* [Your task]
Copy the following records word for word, keeping every line unchanged.

* [Dataset excerpts]
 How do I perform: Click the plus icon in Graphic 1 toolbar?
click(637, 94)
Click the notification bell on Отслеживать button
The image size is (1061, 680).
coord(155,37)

* [Solution to this problem]
 How do I perform: Click the plus icon in Graphic 1 toolbar?
click(637, 94)
Click the notification bell on Отслеживать button
The image size is (1061, 680).
coord(155,37)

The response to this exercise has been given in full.